Team activity (11 minutes): How do species vary in the effects of fire, drought, and herbivory ? How certain are we ?

An answer

Species vary the most in their response to fire, with a standard deviation of 14 centimeters. The standard deviations across species for the effects of drought and herbivory are less, and indeed we aren’t even certain if they are much above zero.

Team activity (11 minutes): How do species vary in the interaction effects ? How certain are we ?

An answer

The lowerbounds of the 95% certainty intervals are zero, so we can’t use the data to distinguish the species by their interaction effects.

Savanna syndrome revisited

Does expanding the model to include more interactions make a difference ? Recall our original model results:

The model with more interactions give very similar predictions for savanna heights:

Relevant versus irrelevant model expansions

We cannot model everything. With limited data and limited time for analysis, we have to choose what to focus on. You may have heard the saying “all models are wrong, but some are useful”. Which of our models are the most useful for us ? For the savanna syndrome we wish to study, the model expansion to 2 parts matters more than the model expansion that adds interactions.

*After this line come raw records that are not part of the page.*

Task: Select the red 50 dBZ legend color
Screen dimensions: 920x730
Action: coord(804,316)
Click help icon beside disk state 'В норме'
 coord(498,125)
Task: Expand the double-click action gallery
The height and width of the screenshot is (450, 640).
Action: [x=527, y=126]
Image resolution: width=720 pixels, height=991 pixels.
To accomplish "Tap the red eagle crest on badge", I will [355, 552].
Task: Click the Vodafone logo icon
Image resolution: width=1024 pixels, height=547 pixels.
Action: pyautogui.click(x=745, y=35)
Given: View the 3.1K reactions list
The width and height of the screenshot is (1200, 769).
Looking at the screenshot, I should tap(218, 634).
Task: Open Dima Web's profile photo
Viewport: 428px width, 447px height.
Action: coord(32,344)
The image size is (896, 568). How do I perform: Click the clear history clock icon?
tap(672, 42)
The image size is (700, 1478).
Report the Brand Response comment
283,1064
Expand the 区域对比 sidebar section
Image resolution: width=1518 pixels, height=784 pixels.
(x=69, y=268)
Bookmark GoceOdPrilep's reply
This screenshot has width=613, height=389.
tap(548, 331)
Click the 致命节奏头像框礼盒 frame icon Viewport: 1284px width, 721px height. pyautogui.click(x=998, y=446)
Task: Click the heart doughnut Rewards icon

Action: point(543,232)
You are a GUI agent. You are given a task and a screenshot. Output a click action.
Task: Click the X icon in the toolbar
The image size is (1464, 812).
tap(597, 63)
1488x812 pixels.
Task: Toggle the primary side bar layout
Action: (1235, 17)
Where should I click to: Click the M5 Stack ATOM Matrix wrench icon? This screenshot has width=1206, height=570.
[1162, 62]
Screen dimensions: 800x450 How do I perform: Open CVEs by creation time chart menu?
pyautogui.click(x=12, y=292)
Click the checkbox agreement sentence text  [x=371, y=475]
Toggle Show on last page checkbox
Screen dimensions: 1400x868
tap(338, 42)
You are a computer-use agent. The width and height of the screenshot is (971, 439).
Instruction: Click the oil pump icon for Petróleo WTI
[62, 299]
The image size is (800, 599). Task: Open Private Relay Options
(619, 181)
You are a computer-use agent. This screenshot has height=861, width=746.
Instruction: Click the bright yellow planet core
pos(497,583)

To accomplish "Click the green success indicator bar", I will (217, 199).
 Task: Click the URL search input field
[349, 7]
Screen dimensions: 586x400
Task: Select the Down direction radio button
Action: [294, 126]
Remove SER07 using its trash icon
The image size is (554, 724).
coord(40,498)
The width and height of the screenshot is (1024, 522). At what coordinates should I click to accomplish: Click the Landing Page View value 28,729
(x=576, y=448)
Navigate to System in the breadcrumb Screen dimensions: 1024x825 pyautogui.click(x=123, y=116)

Based on a drawing from Towards A Principled Bayesian Workflow, by Betancourt in 1.4.1.1 All Models Are Wrong, 1.4.1.2 But Some Are Useful:

Celebrate

Designing, implementing, and analyzing a study is hard and we deserve to celebrate.

Team activity (23 minutes): What went right in this experimental design ? What do you like about it ? How will you celebrate these design ideas in your own work ?

An answer

My favorite aspects of this experimental design:

  • treatment implementation and outcome measurements are designed to be close to the real-world aspects we want to study
  • control groups allow for estimating effects of treatments
  • randomization allows for estimating these effects without bias
  • careful setup to make groups comparable, e.g. building rainout shelters as similarly as possible, which helps improve precision
  • data collection from baseline until the endline of the study enables many analyses, a full time series ! Helps us learn a lot and be more efficient with the data by adjusting for baseline differences, see e.g. Gelman et al. (2019).